Perlu dipahami bahwa model hanya berfungsi sebagai asumsi sebab dalam praktik dilapangan
lebih sering beroprasi secara bersama-sama. Ashcroft menunjuk Amerika Serikat sebagai
masyarakat postkolonial pertama (skitar abad ke 18 yang mengembangkan sastra nasional.
Dikaitkan dengan aspek bahasanya, (Ashcroft, dkk. 2003: 43) membedakan masyarakat
postkolonial menjadi tiga kelompok yaitu :

1. Kelompok monoglosik menggunakan hanya satu bahasa sebagai bahasa ibu, yaitu bahasa
Inggris.

2. Kelompok diglosik dengan bilingualisme, seperti India, Afrika, dan Fasifik Selatan.

3. Poliglosik, yaitu beragam dialek saling terjalin membentuk kontinum linguistik, seperti
kreolisasi di kepulauan Karibia, wilayah yang dianggap menyediakan berbagai kasus teori
postkolonial.

3. Frantz Fanon

proyek postkolialisme pertama kali dikemukakan oleh Frants fanon dengan bukunya yang
berjudul Black Skin, White Masks and the Wretched of the Earth (1967).
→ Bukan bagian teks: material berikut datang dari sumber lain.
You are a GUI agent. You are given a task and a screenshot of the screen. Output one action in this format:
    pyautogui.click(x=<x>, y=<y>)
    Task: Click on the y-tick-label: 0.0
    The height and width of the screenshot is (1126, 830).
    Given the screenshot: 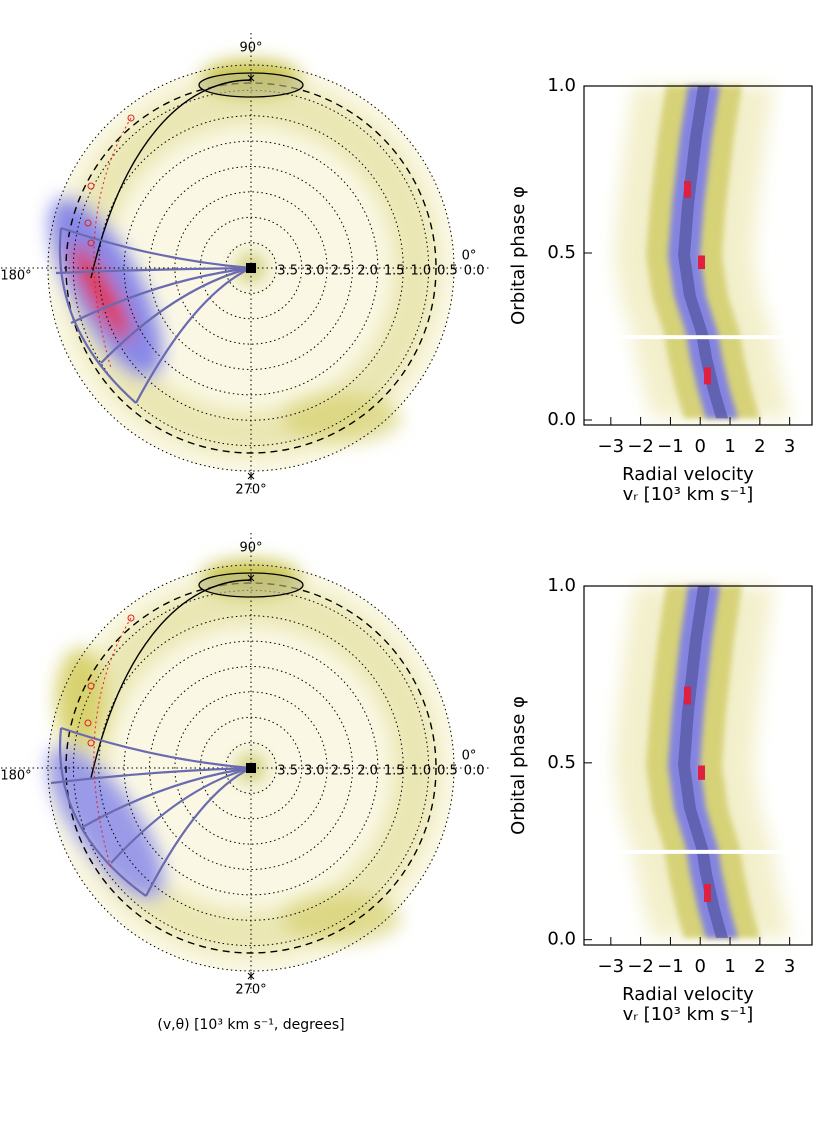 What is the action you would take?
    pyautogui.click(x=562, y=940)
    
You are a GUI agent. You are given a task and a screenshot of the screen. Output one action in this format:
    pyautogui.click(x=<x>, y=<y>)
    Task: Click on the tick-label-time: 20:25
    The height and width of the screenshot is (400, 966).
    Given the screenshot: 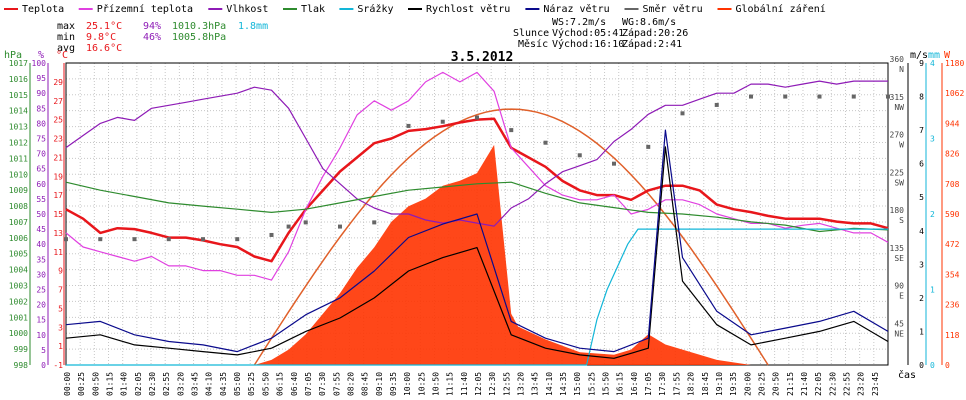 What is the action you would take?
    pyautogui.click(x=762, y=384)
    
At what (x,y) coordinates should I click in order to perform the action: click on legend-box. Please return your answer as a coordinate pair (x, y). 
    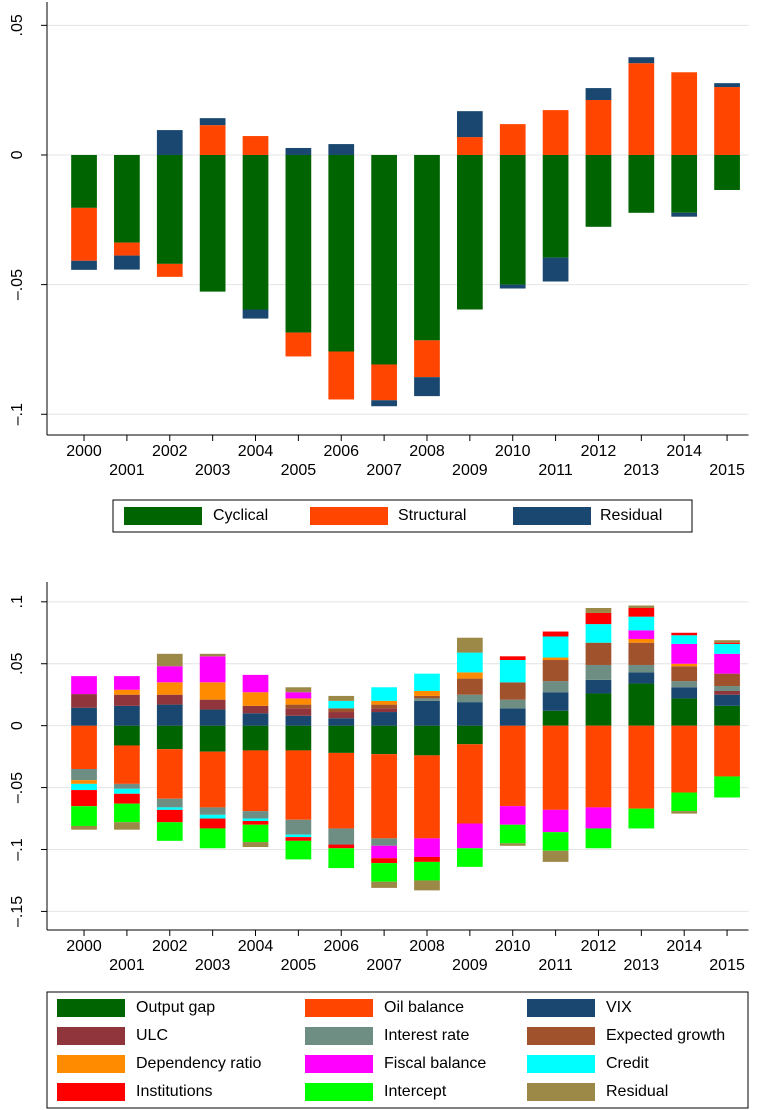
    Looking at the image, I should click on (402, 516).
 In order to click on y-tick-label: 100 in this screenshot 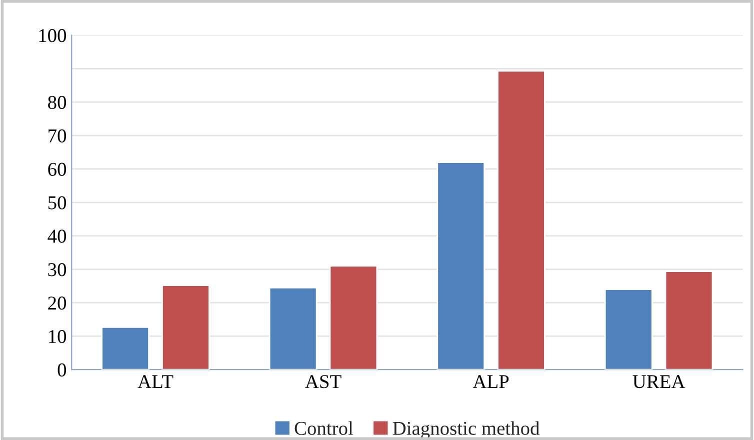, I will do `click(52, 36)`.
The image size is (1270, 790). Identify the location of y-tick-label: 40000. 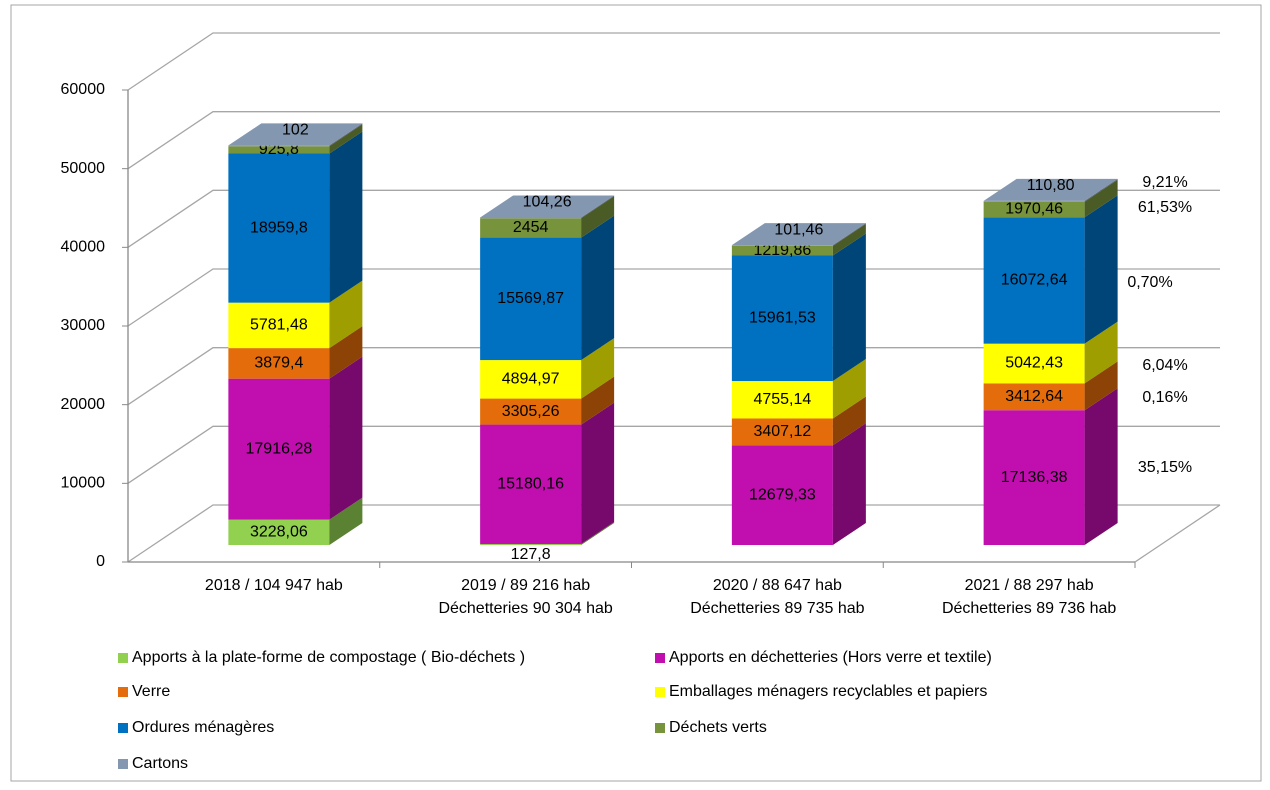
(84, 248).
Fanon adalah wseorang
psikiater yang mengembngkan analisis yang sangat cermat mengenai dampak psikologis dan
sosiologis yang ditimbulkan oleh kolonisasi. Fanon menyimpulkan bahwa melalui diktomi
kolonial, penjajah –terjajah, wacana oriental telah melahirkan alienasi dan menganalisasi
psikologis yang sangat dahsyat.

D. Contoh Penerapan Teori Postkolonial

Salah satu penerapan teori postcolonial adalah novel Salah Asuhan karangan Abdoel Moeis,
terbit pertama kali tahun 1928, menceritakan hubungan antara kebudayaan Barat dan kebudayaan
Timur. Hubungan antara Corrie dengan Hanafi yang sejak semula telah tidak disetujui oleh
keluarga kedua belah pihak akhirnya tidak bisa dipertahankan. Cerita berakhir dengan tragedi.
Nasihat C. du Bussee, orang tua Corrie kepada Hanafi (Salah Asuhan, 1974: 59) Sekaligus
menunjukan bagaimana sikap bangsa Barat terhadap bangsa Timur dan bagaimana seharusnya
bangsa Timur bersikap terhadap Bangsa Barat.

BAB III

KESIMPULAN
Secara etimologis poskolonial berasal dari kata ‘post’ dan kolonial, sedangkan kata kolonial itu
sendiri berasal dari kata coloni, bahasa Romawi, yang berarti tanah pertanian atau pemukiman.
Jadi, secara etimologis kolonial tidak mengandung arti penjajahan, penguasaan, pendudukan, dan
konotasi ekploitasi lainnya

Di dunia Anglo Amerika, postkolonialisme dirintis oleh Edward Said. Pertama kali dikemukakan
melalui bukunya yang berjudul Orientalism (1978). Sebelum adanya uraian Orientalism oleh Edward Said,
postkolonialisme telah muncul sejak tahun 1960 dengan terbitnya buku-buku karangan Frantz Fanon.
Sedangkan postkolonialisme Indonesia muncul baru sekitar tahun 1990-an bersamaan dengan
munculnya teori postrukturalisme.Adapun tokoh-tokoh poskolonialisme yaitu Edward W.Said, Bill
Ashcroft, dan Frantz Fanon.

DAFTAR PUSTAKA
www.jurnal.umrah.ac.id
https://www.academia.edu
Ratna Kutha. 2015. Penelitian Sastra. Yogyakarta: Pustaka Pelajar.